Generating an Entity Resolution File

Overview

You can merge records from multiple files or duplicate records within a single file so that records referring to the same physical object such as an individual, company, or product are treated as a single record. These records are matched based on the information that they have in common. Of course, the more information held in common among the records, the higher the confidence in the match.
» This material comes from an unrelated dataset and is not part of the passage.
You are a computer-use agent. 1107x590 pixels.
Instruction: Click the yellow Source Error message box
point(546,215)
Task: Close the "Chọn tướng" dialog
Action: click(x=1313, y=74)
You can create a data job to prepare an entity resolution file by performing the following tasks:

Create an Entity Resolution Data Job
Generate Match Codes
Set Clustering Properties
Identify Surviving Records
Prepare the Entity Resolution File and Run the Job

Create an Entity Resolution Data Job

You can create a data job. Then, you can populate it with the nodes that you need to merge your data and generate an entity resolution file. Perform the following steps:

Open a data job.
Open the Data Inputs folder in the Nodes tree. Select the Data Source node and drop it into the data flow.
Open the Entity Resolution folder in the Nodes tree. Select the Match Codes node and drop it into the data flow. Then, connect the Data Source node to the node.
Select the Clustering node and drop it into the data flow. Then, connect the Match Codes node to the Clustering node.
Select the Surviving Record Identification node and drop it into the data flow. Then, connect the Clustering node to the Surviving Record Identification node.
Open the Data Outputs folder in the Nodes tree. Select the Entity Resolution File Output node and drop it into the data flow. Then, connect the Surviving Record Identification node to the Entity Resolution File Output node.
Double-click the Data Source node to display its properties window. Specify an input table that contains the data that you need to merge and process for entity resolution. For example, you could select a Contacts table that combines data from the other tables in the data connection. You could also move all of its fields to the Selected field in the Output fields section.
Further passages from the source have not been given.